I'm talking about terrorism, damn it.

Everyone is suspicious to me. I've read the posters: look for strange packages, keep an eye on the neighbours (especially if they don't go to the real church), be wary of powders in your mail (Amy Winehouse not included) or other such bullshit, but I think we're all looking in the wrong places. The real dangers, the plotting, conniving, evil amongst us, are just that. They're amongst us.
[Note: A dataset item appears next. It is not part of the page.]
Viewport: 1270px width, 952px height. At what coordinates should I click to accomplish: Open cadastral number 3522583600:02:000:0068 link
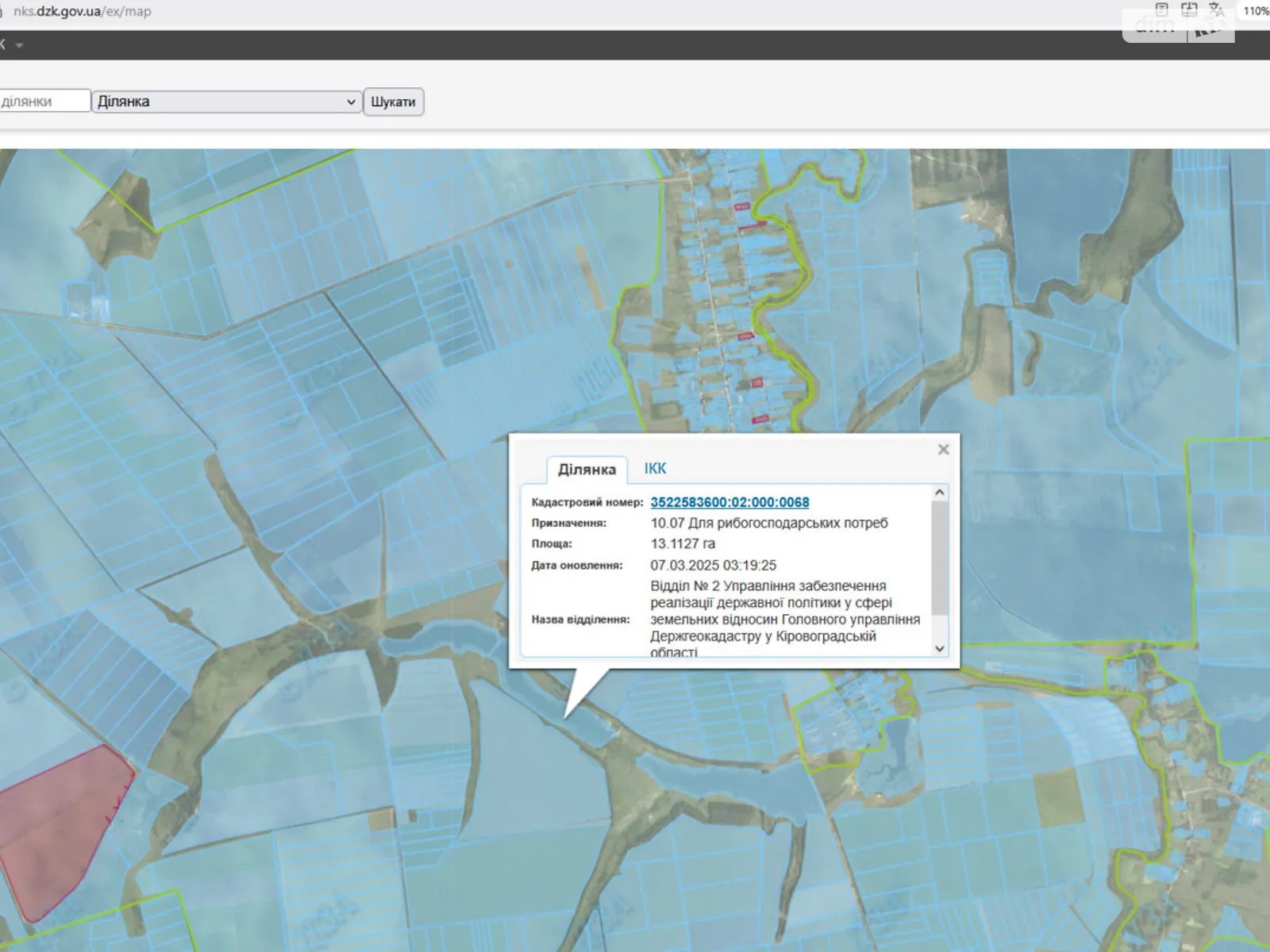[x=729, y=502]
Just today, I sat and stared at two men for a good half hour while they were talking on a park bench. And you know what happened? They stared back, then one of them shouted something at me, and I think it had a swearword in it. Axis of Evil. Right there, in the park, where we walk the dogs, take the kids to get blinded after rubbing faeces in their eyes, and watch people bumming in the bushes. My local park. Fuckers. It was then, after calling the police obviously, that I realised we have to — well, I have to — warn people of potential dangers in society.

So, I've made a list — 

Those Who Are Not To Be Trusted

  1. The elderly. Anyone who has been alive for that many years must be plotting something, or have plotted something in the past. It's guaranteed. Lock 'em up, and toss away the key. Also, it'll make the roads a damn sight safer.
  2. People whose shoelaces are untied. What's the big hurry guys? Going to plant a bomb somewhere? Yes, they probably are, and they should be tackled immediately by standing on their laces on purpose, or imbedding chewing gum on them.
  3. Close-face talkers. Er, why do they feel the need to have their face so close? I can hear you fine, please back off. If you want me to look for that bit of bran flake jammed into your lip-pit, just ask nicely, but don't put your foul, coffee stinking breath near my organs. I'll tell you why they do it, too — mind control, hypnotism. It's absolutely true, a scientific fact (Google it), close face talkers are trying to hypnotise you into donating cash-money for bombs, or your young nephews for suicide missions.
  4. People who are scared to get off escalators.Just take a step, and you're off. Simple. Step-and-walk, I bet you've been doing it for years. It's just walking, nothing fancy. You want to know why they have trouble doing this, which I achieve so easily on a daily basis, sometimes even when blinking and blind drunk? I'll tell you why, because they've spent their whole lives holed up in bomb-making factories, training butterflies to carry anthrax to ourbeloved America, and plant it in boxes of Pop Tarts. Be especially careful around old people who are afraid to get off escalators, that's a volcano about to erupt I can tell you.
  5. People who don't eat Pop-Tarts. See #4.
  6. Moustache wearers. Adolf had one. Saddam had one. I believe Zorro had one. Chuck Norris probably allows one to grow on his lip. So what? Well, they all killed a lot of people. It's like the badge of the psychopath, I mean you argue that Zorro was essentially good, but he used to 'tag' his victims with a sword. What kind of example is that for the kids? A bad one. Get them off to Guantanamo.
  7. People who run. What are they training for? Do they look like they're enjoying it? Fuck no. They're in intensive training for running away from big explosions, that's what. Get them.
  8. People who have other people (the miracle of childbirth). That's men and women, all of them, just up and deciding, 'Oh, I know what, I'm going to add to the number of people who love me.' Breeding loyal masses for a dictatorship, that's what it is. They should be banned.
  9. Emo-Boys. Girls, you're okay, you look sexy. Boys, your girls look sexy, and you choose not to see them because of your haircuts. Staying in again, so you can masturbate in your room to old Ramones posters, a band you've never actually listened to? I'm not so sure about you blouses. Very suspect indeed...
  10. Soap-opera Viewers, Bus Drivers, Men who work in Primary Schools, Buckle-on-shoe likers, Gym-goers, Red-Bull drinkers, and anyone wearing cufflinks. They're all racist, drunk, hippy-loving, red-wearing-huckle-shooting communists. Especially men who work with young children. I mean, come on fellas, it's like wearing a t-shirt that says 'I'm a Paedo'. Ship 'em of to County, and feed them strictly on Pop Tarts.

So, as this list is by no means exhausted, I think all that is left to advise is this: remember that everywhere we turn they are watching us, planning their silly little attacks, stuffing explosives into their Reeboks, and changing regular bottled water that I just bought from the Airport shop into aeroplane-downing acids.

So what can we do about it?

Well, it's quite simple. We push them off the moving stairs, we kick them when they stumble at the kerb, we sneer at their unkempt lip grass, and, if they come to us and talk too close, well the big guns come out, and we spit whilst talking to them, all the while going a bit cockeyed (a very subtle confusion tactic used by many great soldiers over the decades.) Then, we call the police. Problem solved.